Here are five steps to help you be a “Story Savvy” educator:
S – omebody Else
Believe it or not, somebody else is probably already telling your school’s story! It’s true…so you may as well share your authentic observations and professional reflections. After all, who would you rather share important information about your students and school? It’s important that our communities hear from us. While you’re at it…share your school’s story with passion and transparency. We are in classrooms on a daily basis and see the amazing work our students are doing firsthand; we have a reason to be excited! Be sure to keep the stories you share positive and altruistic and let somebody else share those other kind.
A – cknowledge
Acknowledge the heroic efforts of staff and parent volunteers. Sharing encouragement and affirming the teamwork it takes to make a school great is an important narrative. We cannot do it alone, so why not give thanks to the people that make it all happen. An attitude of gratitude is contagious…pass it on! Acknowledge the difference our teachers are making in your stories.
V – oice
Student voice matters. Be sure that your stories empower kids to develop their capacity to communicate, create, collaborate, and think critically. Better yet…foster students’ leadership potential by passing them the microphone and providing an authentic audience. Their voice is typically more impactful and interesting than ours anyways…let them speak and be sure to listen!
V – ision
Vision doesn’t talk but people do! How many times have you been on the sidelines of a soccer game and overhear parents discussing your school’s vision? (Insert cricket sound effect here.)

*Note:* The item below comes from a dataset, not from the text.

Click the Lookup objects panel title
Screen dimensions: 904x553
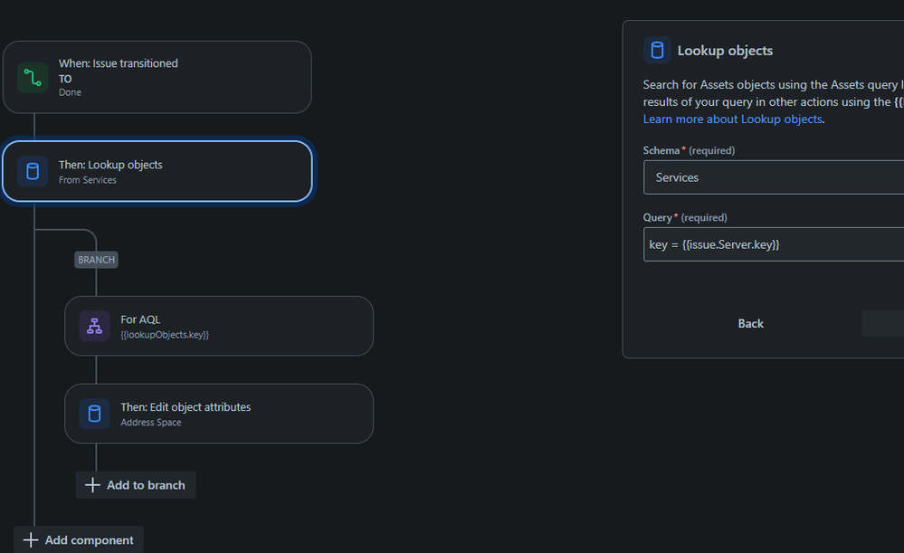coord(725,51)
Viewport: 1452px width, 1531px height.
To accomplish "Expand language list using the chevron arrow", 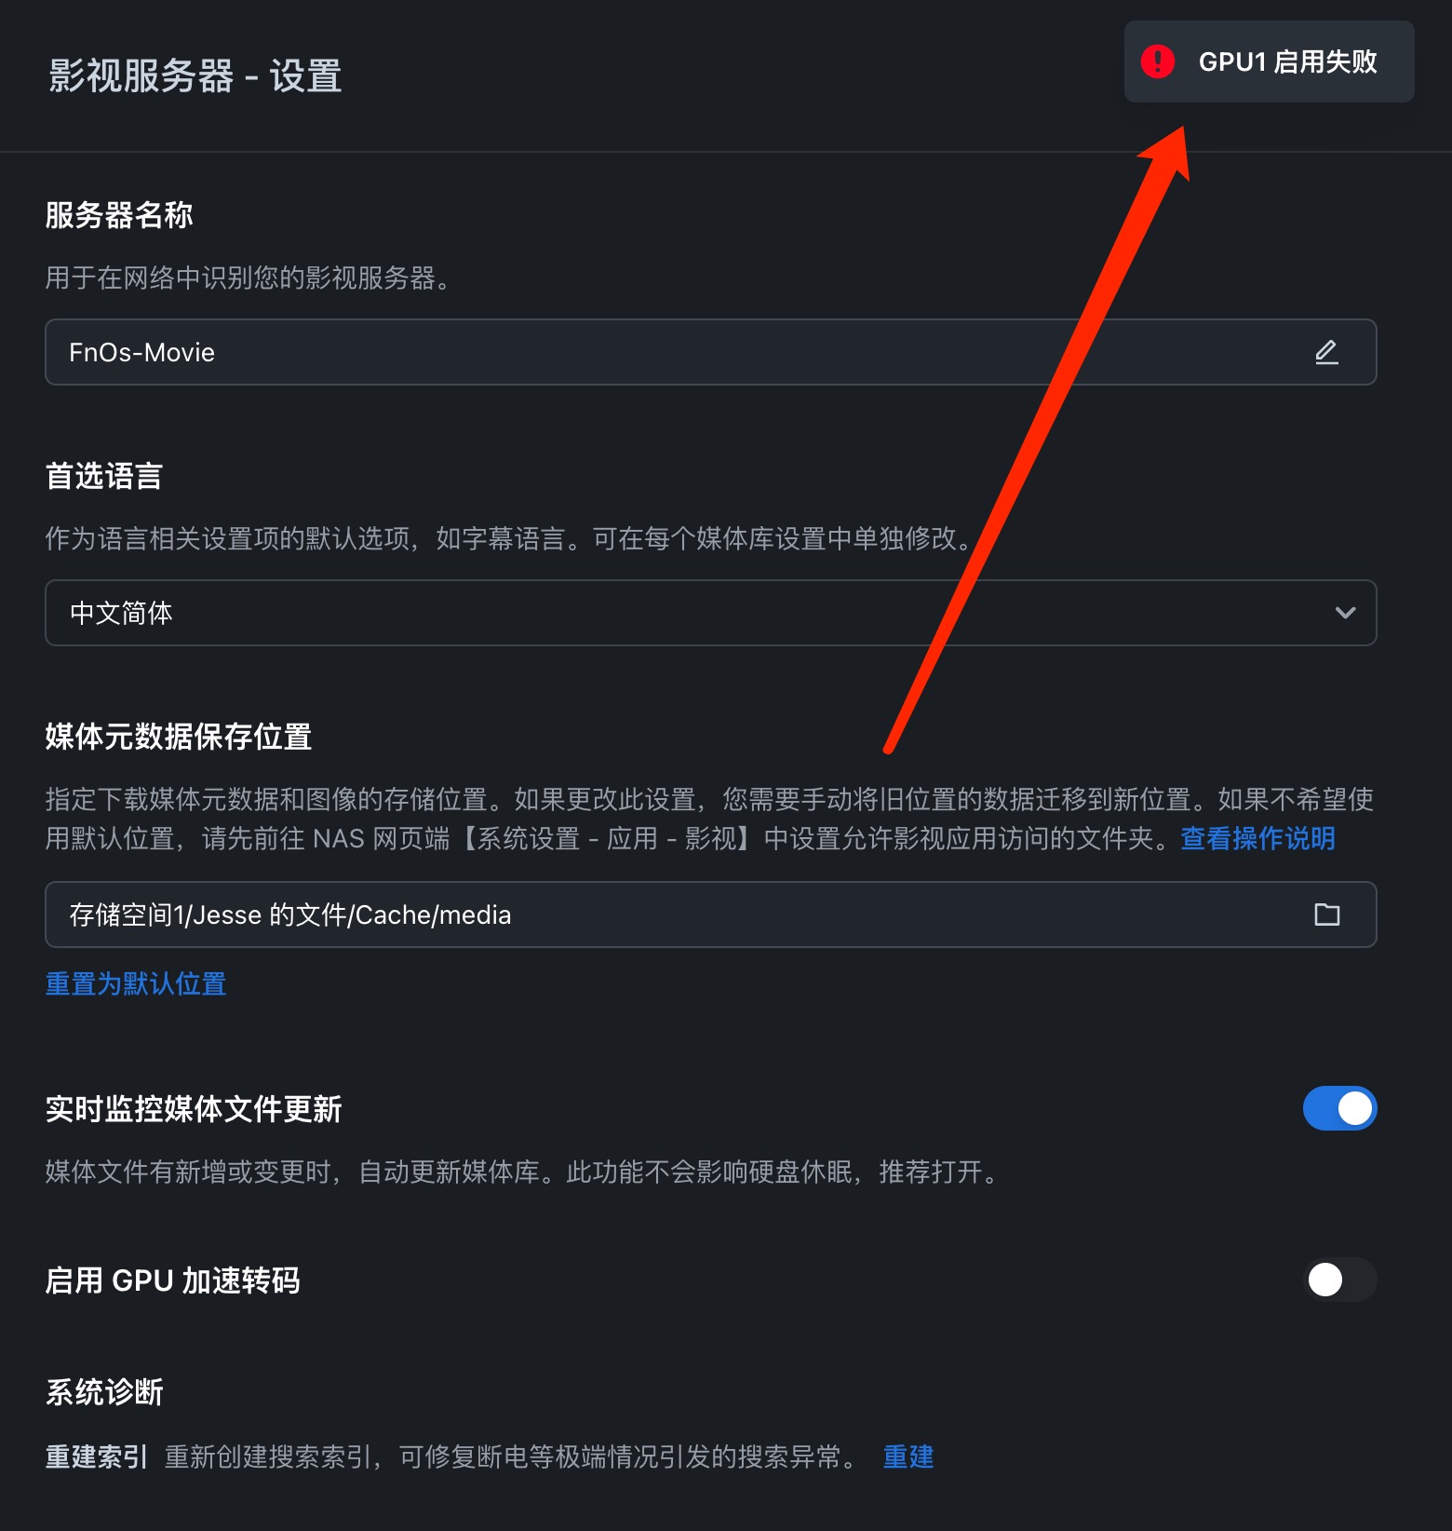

There is a better way to communicate your school’s vision with remarkable clarity and that’s through stories! Highlight activities that exemplify your vision for a 21st century student learning experience. Even better…let your students share the work they are doing that aligns with steps towards vision. Your vision comes to life through the pictures of smiling students and emotions associated with their successes.
Our school community and tax payers have made a tremendous investment in our schools and we can be accountable through the results being achieved. Share those stories! Your stories can serve as a pathway to a better future and vision attainment.
Y – our Words
If a tree falls down in a forest does it make a sound? If a principal types a newsletter that nobody reads is it a compelling story? Your words matter, so why not share them in a relevant format? Leverage social media, video podcasting, and innovative new mediums to connect your words to those you serve in a manner that they prefer. People will tend to fill in the blanks if your words are absent. Communicate with constituents so they are informed and able to support the important work being done for our students.